To make two hives from one, you first need a strong, healthy hive. That’s just what you hope your hive will be like at the start of its second season — boiling with lots and lots of busy bees. The procedure is known as dividing or making a divide.
Dividing not only enables you to start a new colony, it’s also considered good bee management — dividing thins out a strong colony and prevents that colony from swarming.
Making two hives from one also helps control Varroa mites by hindering mite reproduction. The divide causes a pause in brood production within the “new” hive. Since Varroa mites reproduce by laying eggs on bee brood, with no new brood available, the mites die out.
The best time to make a divide is in the early spring about a month before the first major nectar flow. Follow these steps in the order they are given:
Check your existing colony (colonies) to determine whether you have one that’s strong enough to divide.
Look for lots of bees, and lots of capped brood (six or more frames of capped brood and/or larvae are ideal). The situation should look crowded.
Order a new hive setup from your bee supplier.
You’ll want hive bodies, frames, foundation — the works. You need the elements to build a new home for your new family.
Order a new queen from your bee supplier.
Alternatively, you can allow the new colony to raise its own queen.
Your new queen doesn’t have to be marked, but having a marked queen is a plus, particularly when you’re looking for her because the mark makes her easier to identify. As a new beekeeper you should let your bee vendor mark your queen. A novice can end up killing a queen by mishandling her.
Put your new hive equipment where you plan to locate your new family of bees.
You’ll need only to put out one deep hive body at this point — just like when you started your first colony. Remove four of the ten foundation frames and set them aside. You’ll need them later.
When your new marked queen arrives, it’s time to divide!
Smoke and open your existing colony as usual.
Find the frame with the queen and set it aside in a safe place.
An extra empty hive body and cover will do just fine. Better yet, use a small “nuc” hive (available from your supplier). These mini‐hives contain only five frames.

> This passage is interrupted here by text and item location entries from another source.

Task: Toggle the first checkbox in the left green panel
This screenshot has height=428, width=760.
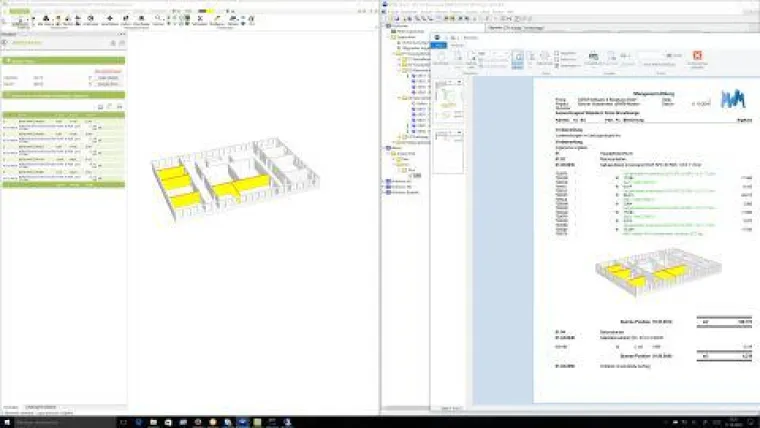Action: click(88, 77)

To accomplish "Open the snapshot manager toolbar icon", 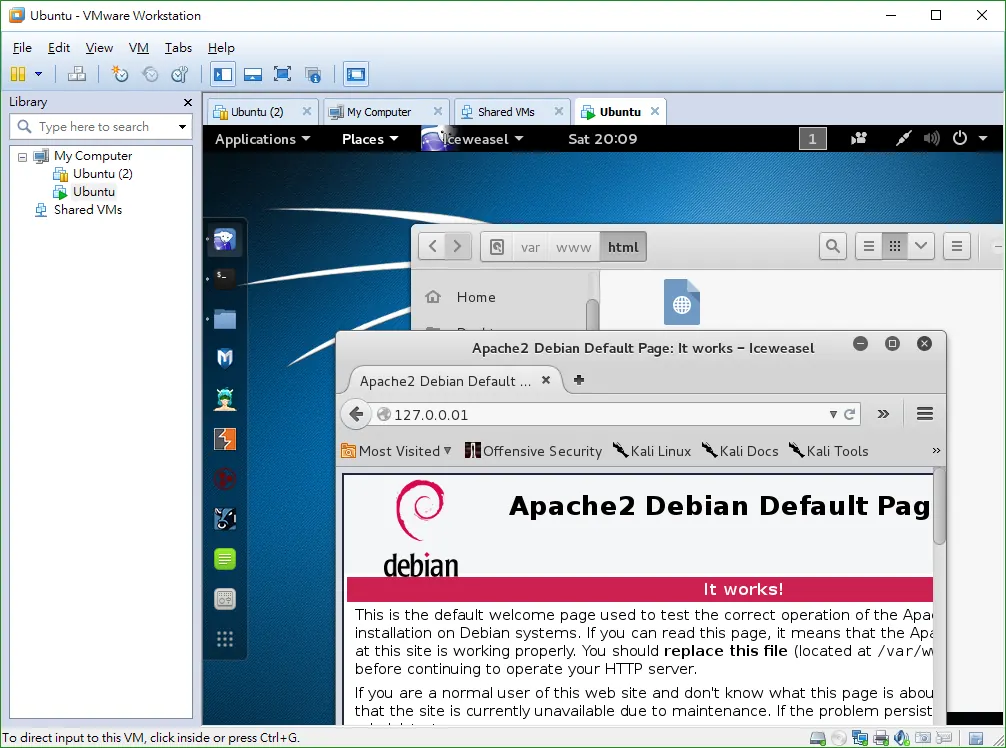I will pos(180,74).
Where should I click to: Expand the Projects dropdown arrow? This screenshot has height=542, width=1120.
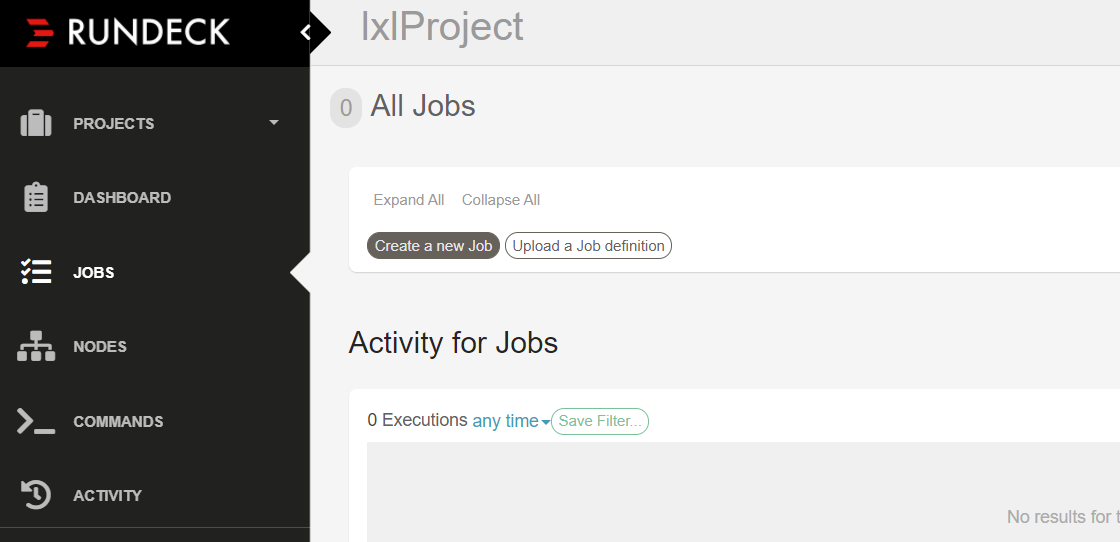(274, 123)
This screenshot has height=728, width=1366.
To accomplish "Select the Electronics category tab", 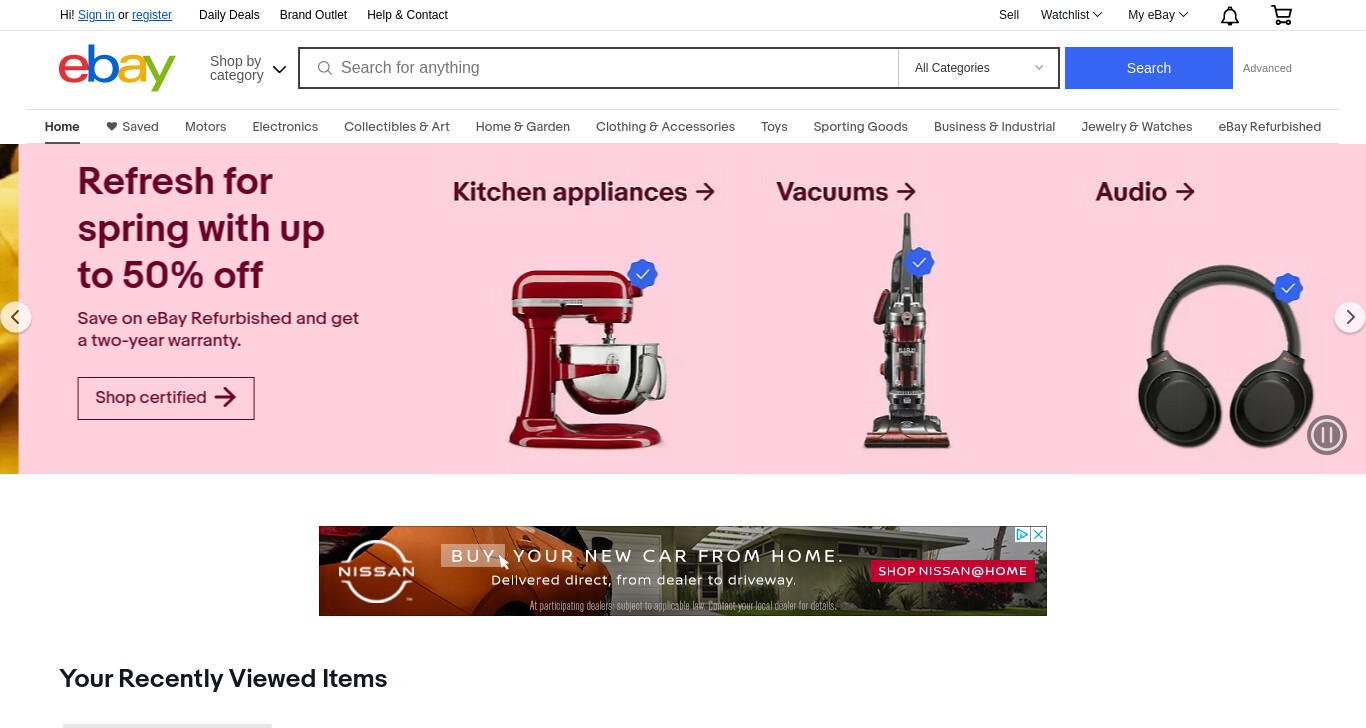I will click(x=285, y=127).
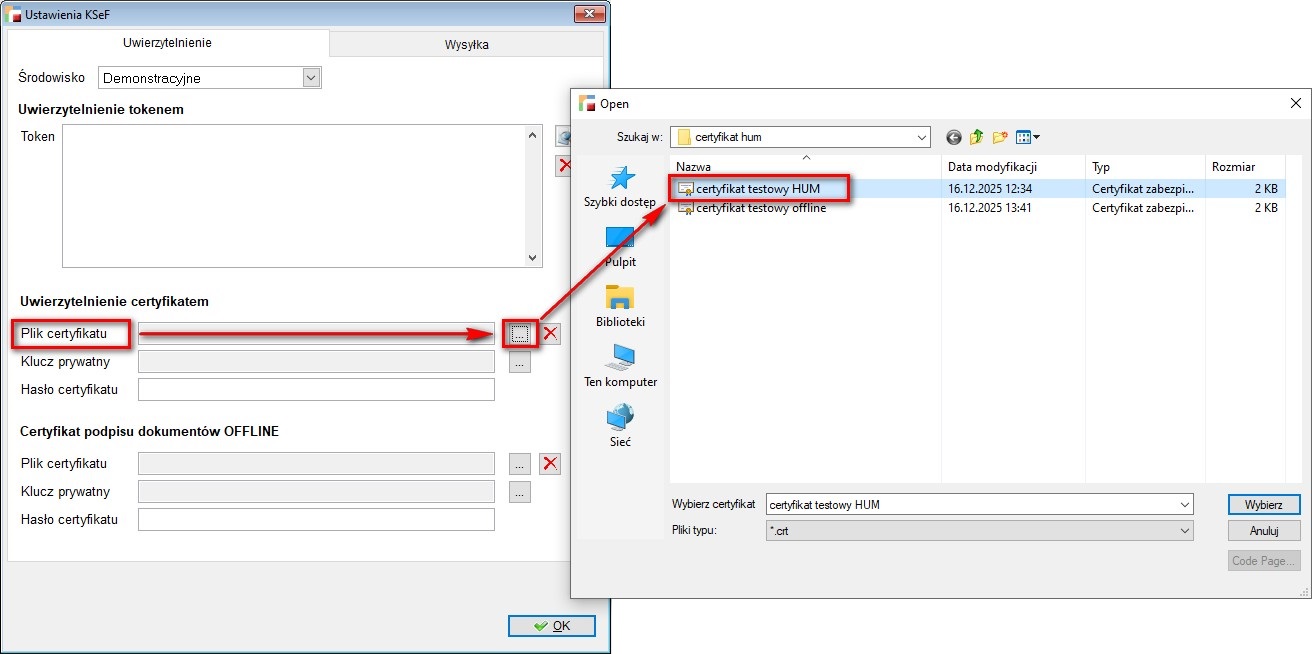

Now remove three frames of capped brood (frames with cells of developing pupae) plus all the bees that are on each of them.
Place these three brood frames and bees in the center of the new hive. That still leaves one slot open because you removed four frames of foundation. The extra slot, however, provides the space that you need to hang the new queen cage (see Step 8).
Using two frame nails, fashion a hanging bracket for the new queen cage (candy side up) and hang the cage between brood frames in the middle of the new hive. Alternatively, if the weather is nice and warm, you can use the bottom‐board installation technique.
Make sure you have removed the cork stopper or metal disc, revealing the candy plug. This is the same queen introduction technique that you used when you installed your first package of bees.
Put a hive‐top feeder on your new colony, and fill it with sugar syrup.
Turn your attention back to the original hive.
Carefully put the frame containing the queen back into the colony. Add three of the new foundation frames (to replace the three brood frames that you removed earlier). Place these frames closest to the outer walls of the hive.
Add a hive‐top feeder to your original hive and fill it with sugar syrup.
Congratulations, you’re the proud parent of a new colony!